- _YOUR INSTRUCTIONS_: Produce a verbatim transcript of the entries below, excluding pictures.

- _RECORDS FOR THIS EXERCISE_:
§ §
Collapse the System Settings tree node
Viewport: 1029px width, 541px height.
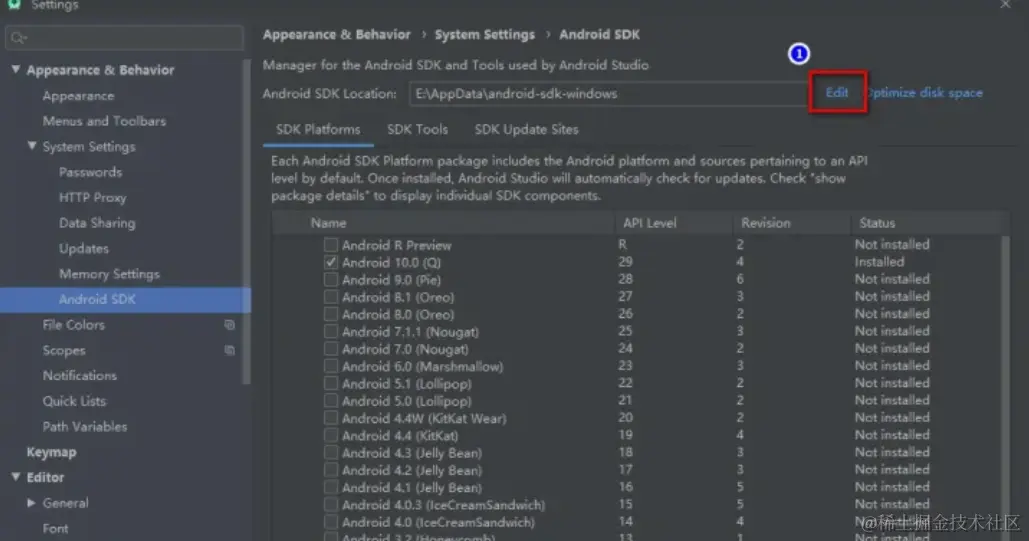point(32,147)
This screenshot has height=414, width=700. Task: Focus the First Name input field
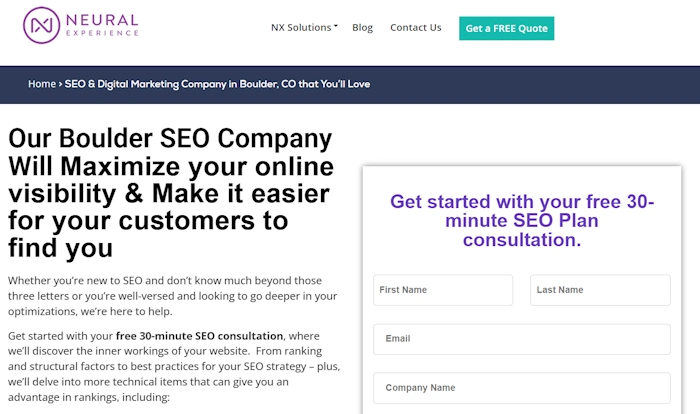click(443, 290)
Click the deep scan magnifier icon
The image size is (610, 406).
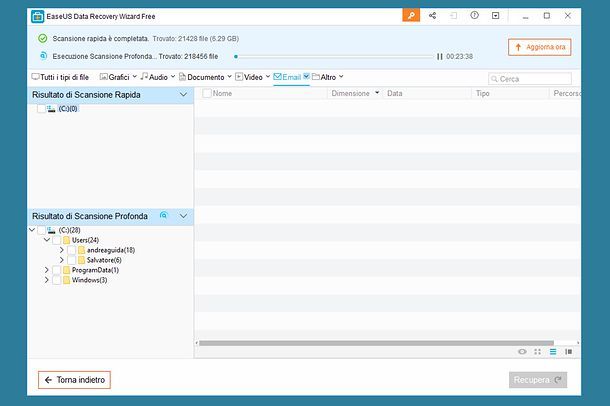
§ §
- _YOUR SOLUTION_:
Collapse the System Settings tree node
Viewport: 1029px width, 541px height.
point(32,147)
This screenshot has height=414, width=700. Task: Focus the First Name input field
click(443, 290)
Click the deep scan magnifier icon
The image size is (610, 406).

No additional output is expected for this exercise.